16 Horsepower’s 1996 release, Sackcloth ‘n’ Ashes, was certainly an interesting listen.
The CD, comprised of thirteen songs, is a blend of folk, country, and goth. Not that they blend well. The band uses instruments such as the banjo, piano, guitar, accordion, fiddle, drums and mandolin.
The first song, “I Seen What I Saw,” gives the impression of being a regular country song. However, as soon as lead singer David Eugene Edwards opens his mouth, out tumbles tortured screaming and ranting as he harshly grates his vocal chords to burn our eardrums. The music and beat of the vocals are as discordant as water and vinegar.

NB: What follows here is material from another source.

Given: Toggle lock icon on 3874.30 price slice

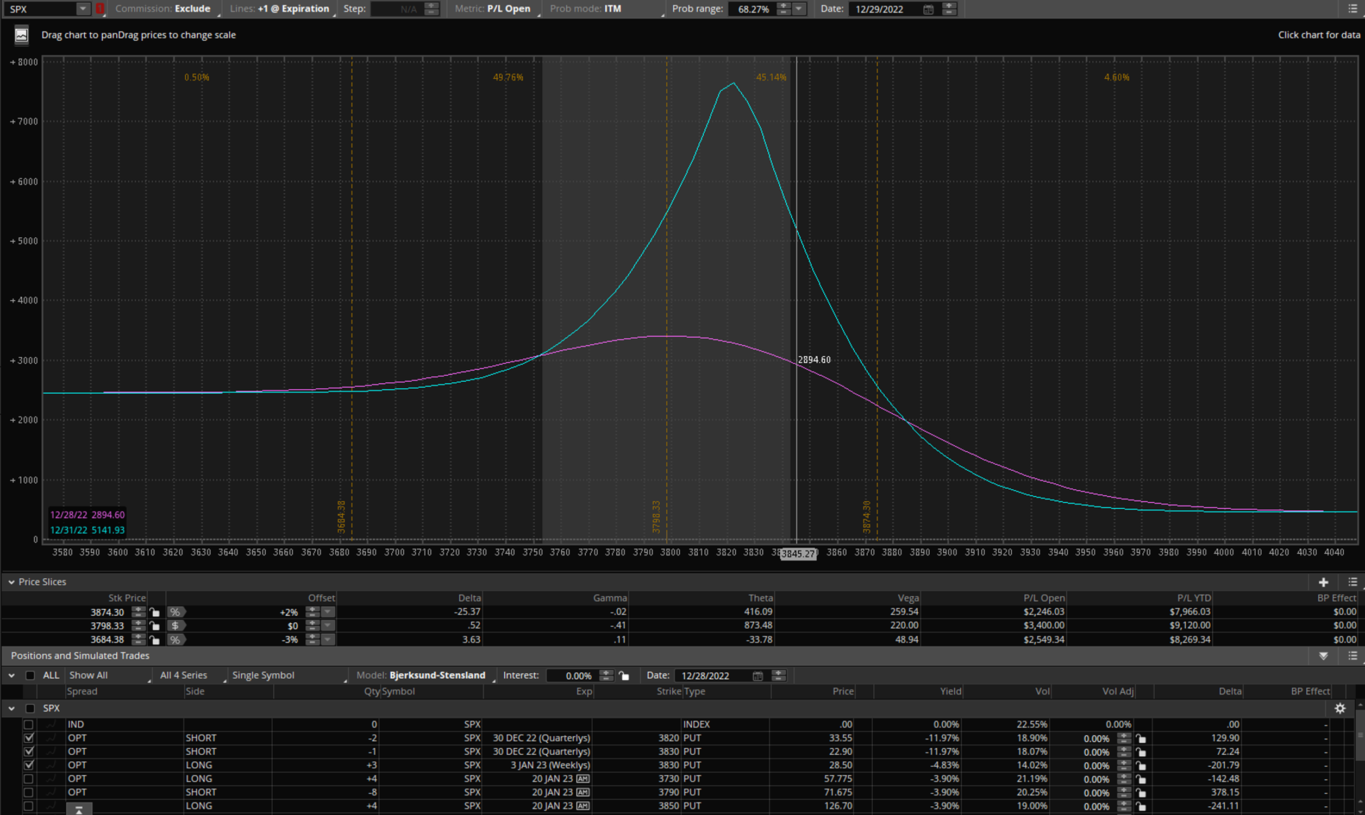Looking at the screenshot, I should (155, 612).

At the time of this album’s release, Jean-Yves Tola and Keven Soll were also in this so-called Christian band. However, their current line-up includes Edwards, Tola, and Pascal Humbert.
I say “so-called Christian band” for a reason. Lead singer David Eugene Edwards told Intro magazine why he sings about God: “I see myself as a believer. And as a part of my faith I hope that other people believe too. Therefore I only narrate about what I believe in about my experiences in my life as a religious man.”
There are songs that mention God, Cain, sin and other things, but overall the CD seems to speak more of hellfire and damnation.
There is some kind of story being told in every song, although it is hard to discern what exactly the point is, because the stories are both random and choppy.
While the Biblical stories are nice, the ones about seduction and women are not; nor is Edwards’ use of the f-word in the songs “Red Neck Reel” and “Neck on the New Blade.”
In “Scrawled in Sap,” he constantly switches his aim from God to a woman he is apparently with: “I seen you walkin’ and your white hips sway / O girl I will have you more / To the moan in your voice / Not a charm do you lack …/ An I pray as I say this song in this way / That your eyes they would close / An your head begin to sway / An you’ll feel how he heals / With his blood on our skin / I am yours lady scrawled an thin.”
The song “Ruthie Lingle” has absolutely nothing to do with God and everything to do with being seduced.
Given the objectionable content in this release, I am not convinced that 16 Horsepower should be labeled a Christian band. In fact, I am not even entirely conviced of the members’ Christianity.
Overall, the music is just creepy. It leaves you with a very uncomfortable feeling. I was not left convicted, as Edwards hoped. Rather, I was left disgusted.